Currently, at least 1664 children have suffered in Ukraine as a result of the Russian full-scale armed aggression.
As of the morning of December 5, 2023, according to official information from juvenile prosecutors, 512 children were killed and more than 1152 were injured.
These figures are not complete. Work is ongoing to establish the data in the hostilities areas of the occupied and liberated territories.
Most children were injured in Donetsk region – 497, Kharkiv – 304, Kherson – 139, Kyiv – 129, Zaporizhzhia – 100, Mykolaiv – 97, Dnipro – 97, Chernihiv – 72, Luhansk – 67.
The recent case was on December 4, when the body of an 8-year-old girl was found during rescue operations and rubble removal from a residential building destroyed by shelling on November 29, 2023, in Novohrodivka, Donetsk region.
The killing and injury of Ukrainian children are not the only cases of Russian war crimes – recently, it was reported that the name and surname of a child from Kherson, who was taken before the city was liberated in November 2022, was illegally changed.
10-month-old Margarita Prokopenko was in an orphanage in Kherson during the Russian occupation of the city. From there, she was taken to Russia, allegedly for “medical examinations and rehabilitation.” Media reports say that the girl’s name and citizenship were changed later. Thus, Margarita became Marina Mironova. It is also known that a two-year-old boy, Ilya Vashchenko, was probably taken with the girl. His fate is not yet known.
The adoption of Ukrainian children in Russia is illegal. According to international and national norms, for foreigners to adopt a Ukrainian child, they need to notify Ukraine and obtain consent for the adoption.

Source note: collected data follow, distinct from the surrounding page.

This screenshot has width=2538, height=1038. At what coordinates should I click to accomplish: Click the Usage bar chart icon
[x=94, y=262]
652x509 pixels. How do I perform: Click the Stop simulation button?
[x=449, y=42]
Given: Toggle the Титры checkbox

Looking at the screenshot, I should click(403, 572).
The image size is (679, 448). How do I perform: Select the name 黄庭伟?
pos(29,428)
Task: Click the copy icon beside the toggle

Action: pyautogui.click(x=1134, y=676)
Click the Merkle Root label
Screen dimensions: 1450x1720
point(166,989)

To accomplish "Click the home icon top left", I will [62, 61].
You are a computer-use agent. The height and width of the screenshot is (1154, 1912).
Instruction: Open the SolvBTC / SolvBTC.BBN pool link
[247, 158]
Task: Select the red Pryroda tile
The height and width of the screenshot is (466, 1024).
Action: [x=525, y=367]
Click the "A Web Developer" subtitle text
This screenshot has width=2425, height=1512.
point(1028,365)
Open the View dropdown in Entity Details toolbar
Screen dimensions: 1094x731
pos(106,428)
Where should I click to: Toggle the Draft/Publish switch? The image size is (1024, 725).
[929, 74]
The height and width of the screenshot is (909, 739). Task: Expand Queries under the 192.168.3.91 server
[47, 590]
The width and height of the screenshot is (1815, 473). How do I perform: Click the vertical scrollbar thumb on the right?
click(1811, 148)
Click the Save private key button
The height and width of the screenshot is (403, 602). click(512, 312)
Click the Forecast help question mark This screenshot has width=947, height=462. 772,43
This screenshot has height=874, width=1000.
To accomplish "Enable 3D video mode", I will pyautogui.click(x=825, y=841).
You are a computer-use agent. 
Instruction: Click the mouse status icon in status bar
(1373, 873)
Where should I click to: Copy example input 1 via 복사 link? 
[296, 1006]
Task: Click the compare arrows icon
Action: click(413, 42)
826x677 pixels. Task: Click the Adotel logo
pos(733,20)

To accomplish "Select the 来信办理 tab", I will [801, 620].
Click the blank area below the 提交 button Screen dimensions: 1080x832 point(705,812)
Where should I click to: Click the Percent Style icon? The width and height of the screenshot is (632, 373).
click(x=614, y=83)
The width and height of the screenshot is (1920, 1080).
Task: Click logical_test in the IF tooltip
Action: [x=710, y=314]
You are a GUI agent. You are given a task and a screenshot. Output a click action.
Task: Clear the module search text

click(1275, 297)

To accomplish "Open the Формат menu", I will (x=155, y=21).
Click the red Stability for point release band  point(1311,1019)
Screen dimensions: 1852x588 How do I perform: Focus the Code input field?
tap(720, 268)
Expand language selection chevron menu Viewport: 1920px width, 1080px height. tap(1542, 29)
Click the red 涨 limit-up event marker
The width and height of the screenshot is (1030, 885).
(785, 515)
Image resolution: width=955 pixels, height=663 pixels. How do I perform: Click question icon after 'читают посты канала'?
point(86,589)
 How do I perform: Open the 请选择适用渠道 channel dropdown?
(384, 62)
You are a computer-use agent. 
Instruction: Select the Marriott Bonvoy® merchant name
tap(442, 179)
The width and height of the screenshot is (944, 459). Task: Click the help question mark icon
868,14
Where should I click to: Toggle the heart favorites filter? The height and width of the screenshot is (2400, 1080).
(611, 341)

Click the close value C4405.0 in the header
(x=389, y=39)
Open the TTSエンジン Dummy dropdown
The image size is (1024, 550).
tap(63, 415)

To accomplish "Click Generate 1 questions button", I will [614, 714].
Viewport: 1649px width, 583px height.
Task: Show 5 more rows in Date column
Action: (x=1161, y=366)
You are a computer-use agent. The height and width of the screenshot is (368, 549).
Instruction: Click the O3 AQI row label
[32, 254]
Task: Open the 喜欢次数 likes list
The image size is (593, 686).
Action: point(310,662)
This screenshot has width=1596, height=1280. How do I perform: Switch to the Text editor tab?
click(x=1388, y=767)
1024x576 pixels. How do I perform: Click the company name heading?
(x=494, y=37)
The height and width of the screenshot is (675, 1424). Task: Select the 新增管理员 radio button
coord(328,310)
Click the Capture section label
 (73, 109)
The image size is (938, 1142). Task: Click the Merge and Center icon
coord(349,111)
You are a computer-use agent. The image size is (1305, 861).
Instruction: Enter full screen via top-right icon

However, Russia is trying to get around this and forcibly grants Ukrainian children Russian citizenship.
Such actions by the Russian Federation grossly violate the 1949 Geneva Convention relative to the Protection of Civilian Persons in Time of War, which stipulates the obligation of the occupying power not to change the civil status of children, as well as the 1989 UN Convention on the Rights of the Child.